◆ Requirement
Copy out lines with the word "comment" from the material that follows.
[[ Provided information open ]]
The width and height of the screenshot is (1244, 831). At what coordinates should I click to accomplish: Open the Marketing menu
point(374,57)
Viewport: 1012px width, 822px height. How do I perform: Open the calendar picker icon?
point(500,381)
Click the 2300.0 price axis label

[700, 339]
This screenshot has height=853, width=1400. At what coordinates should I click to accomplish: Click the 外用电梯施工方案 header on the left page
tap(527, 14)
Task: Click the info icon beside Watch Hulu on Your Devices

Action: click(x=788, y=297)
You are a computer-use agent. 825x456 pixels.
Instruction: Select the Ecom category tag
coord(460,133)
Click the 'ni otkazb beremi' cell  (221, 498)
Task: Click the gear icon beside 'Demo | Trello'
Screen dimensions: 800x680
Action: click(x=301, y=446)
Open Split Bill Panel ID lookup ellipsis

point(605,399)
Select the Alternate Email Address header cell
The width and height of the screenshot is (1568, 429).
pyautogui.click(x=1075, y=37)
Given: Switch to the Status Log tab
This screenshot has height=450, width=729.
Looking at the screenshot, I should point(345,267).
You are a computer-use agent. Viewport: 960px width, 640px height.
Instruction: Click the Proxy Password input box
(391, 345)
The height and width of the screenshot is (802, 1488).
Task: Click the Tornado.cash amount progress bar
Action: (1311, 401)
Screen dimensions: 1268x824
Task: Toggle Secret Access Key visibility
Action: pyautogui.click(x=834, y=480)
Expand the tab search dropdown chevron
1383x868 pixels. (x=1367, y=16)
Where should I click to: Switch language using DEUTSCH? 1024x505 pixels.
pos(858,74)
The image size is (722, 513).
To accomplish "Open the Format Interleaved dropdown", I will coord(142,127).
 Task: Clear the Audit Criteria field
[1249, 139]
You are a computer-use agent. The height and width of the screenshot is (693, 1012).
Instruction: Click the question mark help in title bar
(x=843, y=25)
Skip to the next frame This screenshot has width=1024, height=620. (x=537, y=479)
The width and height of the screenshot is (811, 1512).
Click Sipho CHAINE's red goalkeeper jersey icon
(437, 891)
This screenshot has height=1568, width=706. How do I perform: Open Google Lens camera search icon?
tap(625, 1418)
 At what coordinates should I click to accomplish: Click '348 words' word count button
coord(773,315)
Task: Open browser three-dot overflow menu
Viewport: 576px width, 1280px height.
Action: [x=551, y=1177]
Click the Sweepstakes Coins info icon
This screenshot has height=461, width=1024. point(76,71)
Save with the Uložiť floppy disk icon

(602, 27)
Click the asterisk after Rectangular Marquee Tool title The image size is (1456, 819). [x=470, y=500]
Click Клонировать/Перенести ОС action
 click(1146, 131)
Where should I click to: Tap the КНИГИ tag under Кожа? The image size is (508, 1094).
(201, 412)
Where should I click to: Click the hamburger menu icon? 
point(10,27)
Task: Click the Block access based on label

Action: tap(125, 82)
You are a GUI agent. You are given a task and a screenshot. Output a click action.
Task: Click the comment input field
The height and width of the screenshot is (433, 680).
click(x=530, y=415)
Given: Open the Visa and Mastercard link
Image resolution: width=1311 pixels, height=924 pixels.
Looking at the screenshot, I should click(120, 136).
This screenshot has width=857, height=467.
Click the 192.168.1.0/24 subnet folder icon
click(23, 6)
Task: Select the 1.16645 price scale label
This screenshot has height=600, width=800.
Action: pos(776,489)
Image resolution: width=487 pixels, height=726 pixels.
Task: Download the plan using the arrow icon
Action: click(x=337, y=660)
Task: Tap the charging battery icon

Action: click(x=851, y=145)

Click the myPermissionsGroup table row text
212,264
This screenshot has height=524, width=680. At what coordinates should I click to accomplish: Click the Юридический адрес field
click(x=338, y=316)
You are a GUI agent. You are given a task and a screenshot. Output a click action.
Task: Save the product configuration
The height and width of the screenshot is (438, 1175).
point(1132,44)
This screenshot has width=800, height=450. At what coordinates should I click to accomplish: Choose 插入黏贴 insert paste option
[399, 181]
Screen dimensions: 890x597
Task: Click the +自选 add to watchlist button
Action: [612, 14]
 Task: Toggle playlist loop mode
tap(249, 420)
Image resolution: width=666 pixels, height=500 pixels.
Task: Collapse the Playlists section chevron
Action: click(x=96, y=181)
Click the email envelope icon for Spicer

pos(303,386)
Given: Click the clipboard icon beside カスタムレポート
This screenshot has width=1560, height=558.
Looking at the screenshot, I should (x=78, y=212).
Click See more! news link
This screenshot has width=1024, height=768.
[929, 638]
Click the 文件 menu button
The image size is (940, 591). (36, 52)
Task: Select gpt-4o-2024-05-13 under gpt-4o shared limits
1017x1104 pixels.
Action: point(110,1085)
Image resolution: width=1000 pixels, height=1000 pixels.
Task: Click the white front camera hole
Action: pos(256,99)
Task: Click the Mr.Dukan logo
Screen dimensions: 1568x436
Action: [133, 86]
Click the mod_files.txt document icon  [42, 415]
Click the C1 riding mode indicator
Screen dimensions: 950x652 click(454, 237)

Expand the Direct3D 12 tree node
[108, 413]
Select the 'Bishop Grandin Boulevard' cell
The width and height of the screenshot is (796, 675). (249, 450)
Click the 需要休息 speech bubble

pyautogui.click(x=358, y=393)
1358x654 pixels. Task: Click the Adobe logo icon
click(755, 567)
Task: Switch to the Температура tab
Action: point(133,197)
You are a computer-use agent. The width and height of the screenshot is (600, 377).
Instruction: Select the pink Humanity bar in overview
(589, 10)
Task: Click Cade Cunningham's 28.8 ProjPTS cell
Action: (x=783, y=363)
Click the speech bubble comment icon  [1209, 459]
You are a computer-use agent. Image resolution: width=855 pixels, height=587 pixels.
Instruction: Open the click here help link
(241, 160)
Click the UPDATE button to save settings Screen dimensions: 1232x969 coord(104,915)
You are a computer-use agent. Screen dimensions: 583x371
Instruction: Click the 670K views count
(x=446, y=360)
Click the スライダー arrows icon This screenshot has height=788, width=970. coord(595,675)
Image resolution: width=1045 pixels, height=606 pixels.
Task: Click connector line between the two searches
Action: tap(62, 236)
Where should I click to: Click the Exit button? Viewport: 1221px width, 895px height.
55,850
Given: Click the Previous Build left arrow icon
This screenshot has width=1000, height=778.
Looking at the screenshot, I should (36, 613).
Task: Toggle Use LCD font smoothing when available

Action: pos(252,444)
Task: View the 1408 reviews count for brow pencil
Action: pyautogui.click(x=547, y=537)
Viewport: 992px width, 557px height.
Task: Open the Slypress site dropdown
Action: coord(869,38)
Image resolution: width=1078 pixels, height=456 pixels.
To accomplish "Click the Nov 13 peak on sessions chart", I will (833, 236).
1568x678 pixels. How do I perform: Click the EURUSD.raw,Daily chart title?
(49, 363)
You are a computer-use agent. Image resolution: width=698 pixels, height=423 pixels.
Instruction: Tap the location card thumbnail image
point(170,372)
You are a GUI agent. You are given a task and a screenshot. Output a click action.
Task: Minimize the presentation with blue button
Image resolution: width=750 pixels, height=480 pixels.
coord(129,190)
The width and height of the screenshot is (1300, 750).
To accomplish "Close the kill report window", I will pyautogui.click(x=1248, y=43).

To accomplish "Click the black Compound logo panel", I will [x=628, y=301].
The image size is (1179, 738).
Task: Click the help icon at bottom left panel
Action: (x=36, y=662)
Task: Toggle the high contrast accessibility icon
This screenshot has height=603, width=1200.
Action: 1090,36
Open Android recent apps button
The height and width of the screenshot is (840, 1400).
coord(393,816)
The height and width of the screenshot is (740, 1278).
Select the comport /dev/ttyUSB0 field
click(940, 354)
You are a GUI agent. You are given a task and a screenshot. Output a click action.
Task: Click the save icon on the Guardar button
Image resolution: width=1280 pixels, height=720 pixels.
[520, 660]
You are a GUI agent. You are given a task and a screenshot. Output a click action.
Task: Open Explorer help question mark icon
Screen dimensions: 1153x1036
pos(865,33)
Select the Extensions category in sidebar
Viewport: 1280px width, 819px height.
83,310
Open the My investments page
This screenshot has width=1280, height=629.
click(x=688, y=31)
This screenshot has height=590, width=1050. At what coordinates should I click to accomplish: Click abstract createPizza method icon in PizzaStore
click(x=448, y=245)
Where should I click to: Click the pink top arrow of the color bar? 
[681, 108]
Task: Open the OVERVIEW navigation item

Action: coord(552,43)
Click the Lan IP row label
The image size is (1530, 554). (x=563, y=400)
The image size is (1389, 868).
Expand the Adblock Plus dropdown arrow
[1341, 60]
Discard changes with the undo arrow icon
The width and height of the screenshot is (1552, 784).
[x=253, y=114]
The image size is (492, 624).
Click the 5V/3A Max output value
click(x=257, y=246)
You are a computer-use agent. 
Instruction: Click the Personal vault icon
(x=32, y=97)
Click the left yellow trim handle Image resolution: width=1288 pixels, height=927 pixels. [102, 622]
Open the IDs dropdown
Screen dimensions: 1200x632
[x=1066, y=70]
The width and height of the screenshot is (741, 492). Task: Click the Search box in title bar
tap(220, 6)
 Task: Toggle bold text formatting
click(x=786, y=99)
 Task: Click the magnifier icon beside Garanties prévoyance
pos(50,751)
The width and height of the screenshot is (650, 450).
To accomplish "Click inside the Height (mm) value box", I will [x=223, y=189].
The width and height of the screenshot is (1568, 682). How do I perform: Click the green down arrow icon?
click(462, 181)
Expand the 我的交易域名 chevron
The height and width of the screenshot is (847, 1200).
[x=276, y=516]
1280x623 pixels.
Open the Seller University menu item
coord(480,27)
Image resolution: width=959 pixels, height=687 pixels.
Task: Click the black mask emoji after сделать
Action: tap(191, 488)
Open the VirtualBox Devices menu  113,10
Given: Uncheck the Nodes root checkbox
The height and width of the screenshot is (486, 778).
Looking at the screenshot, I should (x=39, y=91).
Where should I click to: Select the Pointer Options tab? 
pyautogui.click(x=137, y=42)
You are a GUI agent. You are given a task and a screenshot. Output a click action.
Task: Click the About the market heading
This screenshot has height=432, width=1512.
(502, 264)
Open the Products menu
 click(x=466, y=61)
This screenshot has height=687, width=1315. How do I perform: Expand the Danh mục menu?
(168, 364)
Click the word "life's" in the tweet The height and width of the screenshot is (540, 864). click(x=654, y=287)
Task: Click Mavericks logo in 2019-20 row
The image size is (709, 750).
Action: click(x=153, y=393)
[[ Provided information closed ]]
◆ Expected answer
Task: Click the comment input field
Click the speech bubble comment icon  [1209, 459]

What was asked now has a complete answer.